Stop calling sv_usepvn_flags from sv_sethek

sv_usepvn_flags assumes that ptr is at the head of a block
of memory allocated by malloc.  If perl's malloc is in use,
the data structures malloc uses and the data allocated for
perl are intermixed, and accounting done by malloced_size
in sv_usepvn_flags will overwrite valid memory if its called
on an address that is not the start of a malloced block.
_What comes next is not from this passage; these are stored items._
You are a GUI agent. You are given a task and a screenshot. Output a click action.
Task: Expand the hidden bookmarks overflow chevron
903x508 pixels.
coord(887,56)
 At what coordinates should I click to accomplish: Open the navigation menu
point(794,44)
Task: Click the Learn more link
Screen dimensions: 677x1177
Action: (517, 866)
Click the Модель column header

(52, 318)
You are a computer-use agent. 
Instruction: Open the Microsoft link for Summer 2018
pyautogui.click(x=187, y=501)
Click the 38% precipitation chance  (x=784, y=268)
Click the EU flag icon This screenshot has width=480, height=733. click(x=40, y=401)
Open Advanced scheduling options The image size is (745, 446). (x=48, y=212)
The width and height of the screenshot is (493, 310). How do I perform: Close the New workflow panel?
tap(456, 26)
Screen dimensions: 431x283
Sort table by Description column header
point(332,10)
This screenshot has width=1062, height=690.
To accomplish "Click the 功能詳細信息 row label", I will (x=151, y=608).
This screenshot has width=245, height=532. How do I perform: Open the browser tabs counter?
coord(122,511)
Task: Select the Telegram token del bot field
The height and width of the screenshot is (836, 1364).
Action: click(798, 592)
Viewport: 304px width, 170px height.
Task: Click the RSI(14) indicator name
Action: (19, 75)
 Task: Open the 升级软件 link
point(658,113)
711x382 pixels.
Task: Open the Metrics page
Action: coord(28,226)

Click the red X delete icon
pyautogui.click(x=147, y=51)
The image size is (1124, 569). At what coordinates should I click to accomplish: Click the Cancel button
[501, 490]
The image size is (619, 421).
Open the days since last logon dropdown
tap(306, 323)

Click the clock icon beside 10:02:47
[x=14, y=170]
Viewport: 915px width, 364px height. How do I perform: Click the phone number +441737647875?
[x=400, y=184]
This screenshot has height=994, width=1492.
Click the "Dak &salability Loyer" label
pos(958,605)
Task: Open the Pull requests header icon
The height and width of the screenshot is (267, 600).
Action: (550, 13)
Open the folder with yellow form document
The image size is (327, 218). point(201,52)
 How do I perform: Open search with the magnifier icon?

The actual work being accomplished by sv_usepvn_flags, and
not undone immediately after by sv_sethek, is limited to 3 calls
on the SV.  Inlining those calls removes the dependency on malloc.

This fixes perl #104034.

1 files changed, 7 insertions, 1 deletions

diff --git a/sv.c b/sv.c
index ee64e1fe7d..a2df6f5811 100644
--- a/sv.c
+++ b/sv.c
@@ -4583,8 +4583,14 @@ Perl_sv_sethek(pTHX_ register SV *const sv, const HEK *const hek)
             return;
 	}
         {
+	    /* Emulate what sv_usepvn_flags does; it can't be called
+	       directly, because it assumes that the data for the PV is at the
+	       start of a malloced block */
+	    SV_CHECK_THINKFIRST_COW_DROP(sv);
 	    SvUPGRADE(sv, SVt_PV);
-	    sv_usepvn_flags(sv, (char *)HEK_KEY(share_hek_hek(hek)), HEK_LEN(hek), SV_HAS_TRAILING_NUL);
+	    SvPV_set(sv,(char *)HEK_KEY(share_hek_hek(hek)));
+	    SvTAINT(sv);
+	    SvCUR_set(sv, HEK_LEN(hek));
 	    SvLEN_set(sv, 0);
 	    SvREADONLY_on(sv);
 	    SvFAKE_on(sv);